Muraro understands the language into which our mothers initiate us in a particular way, as constituting a symbolic order. That is, language is not a neutral tool of communication; rather, each language embodies a determinate horizon of meanings, which we take on in learning to speak. Indeed, more strongly still, Muraro regards language as the medium through which the world reveals itself to us, becoming manifest in a determinate shape. It is not, then, that language cuts us off from the world as it might really be; instead, language is the condition of the world’s appearing to us and becoming known by us at all. To enter language, and so for the world to present itself to us in a specific way, is to enter the realm of truth , for Muraro: truth as the self-revelation or self-manifestation of the world, which precedes and makes possible truth as correspondence. 2
Thus, by connecting her claims about the mother’s early importance, and her importance with respect to speech and language in particular, with her theses about the world-manifesting character of language, Muraro comes to attribute a very far-reaching role to the mother. In inducting each of us into speech, the mother equally enfolds us into a culture, a world, and the interwoven domains of meaning and truth. The mother makes the world, as a meaningful world, available to us, and we participate in it under her aegis, with the stamp of her authority and person pervading our basic way of experiencing life.

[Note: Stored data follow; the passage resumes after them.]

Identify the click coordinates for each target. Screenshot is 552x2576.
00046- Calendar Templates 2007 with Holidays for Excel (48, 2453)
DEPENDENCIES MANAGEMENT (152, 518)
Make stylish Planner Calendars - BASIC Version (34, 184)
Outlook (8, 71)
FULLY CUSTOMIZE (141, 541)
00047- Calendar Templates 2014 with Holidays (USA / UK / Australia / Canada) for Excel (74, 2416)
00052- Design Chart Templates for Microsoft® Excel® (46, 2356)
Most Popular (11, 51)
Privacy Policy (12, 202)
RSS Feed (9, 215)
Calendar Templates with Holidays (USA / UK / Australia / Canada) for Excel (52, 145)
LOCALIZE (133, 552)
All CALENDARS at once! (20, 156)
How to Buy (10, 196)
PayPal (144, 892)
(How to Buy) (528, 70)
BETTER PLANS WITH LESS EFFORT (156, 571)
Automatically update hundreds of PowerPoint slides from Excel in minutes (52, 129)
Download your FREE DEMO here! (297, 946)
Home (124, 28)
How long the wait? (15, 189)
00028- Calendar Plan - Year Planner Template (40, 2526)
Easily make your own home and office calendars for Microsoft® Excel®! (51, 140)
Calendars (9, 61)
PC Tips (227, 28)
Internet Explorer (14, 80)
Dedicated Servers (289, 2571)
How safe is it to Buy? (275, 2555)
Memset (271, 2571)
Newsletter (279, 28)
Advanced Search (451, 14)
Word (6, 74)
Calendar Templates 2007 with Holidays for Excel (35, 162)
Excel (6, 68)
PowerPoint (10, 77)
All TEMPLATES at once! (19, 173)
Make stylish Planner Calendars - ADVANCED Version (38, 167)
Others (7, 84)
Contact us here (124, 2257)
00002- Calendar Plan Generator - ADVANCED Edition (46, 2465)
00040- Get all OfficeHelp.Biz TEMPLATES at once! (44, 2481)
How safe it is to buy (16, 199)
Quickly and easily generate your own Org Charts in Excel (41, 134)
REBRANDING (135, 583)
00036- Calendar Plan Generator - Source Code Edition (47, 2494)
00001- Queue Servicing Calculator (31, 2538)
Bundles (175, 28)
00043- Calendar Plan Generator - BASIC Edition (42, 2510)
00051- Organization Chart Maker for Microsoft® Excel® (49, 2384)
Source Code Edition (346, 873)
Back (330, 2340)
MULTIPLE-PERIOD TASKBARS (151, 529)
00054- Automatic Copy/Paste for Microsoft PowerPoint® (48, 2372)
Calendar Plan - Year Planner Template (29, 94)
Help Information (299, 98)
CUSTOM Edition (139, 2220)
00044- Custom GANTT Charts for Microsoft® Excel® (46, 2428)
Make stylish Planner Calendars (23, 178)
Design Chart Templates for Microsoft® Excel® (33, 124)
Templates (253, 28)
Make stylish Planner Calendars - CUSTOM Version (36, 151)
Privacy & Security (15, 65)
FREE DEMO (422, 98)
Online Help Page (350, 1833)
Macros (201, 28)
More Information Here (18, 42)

Inescapably, though, our mothers enlist us into particular languages and their corresponding horizons of meaning, which each divide up and categorize the world’s furniture differently. As a result, there is necessarily an “abyssal” distance, as Muraro puts it (ch. 6), between words and experience—where “experience” means not a private inner set of representations but our direct, lived, bodily relationship with the world as it manifests itself to us. To paraphrase Muraro’s thinking here: languages come to us already embodying specific ways of seeing things that never perfectly fit with, and may diverge more or less markedly from, the particular experiences we have. But that gap or divergence is the key to languages being alive, as we speak in ways with which we attempt to articulate and verbalize our experiences—to close the “abyssal” gap, per impossibile. Through our attempts, the languages we inhabit continually evolve.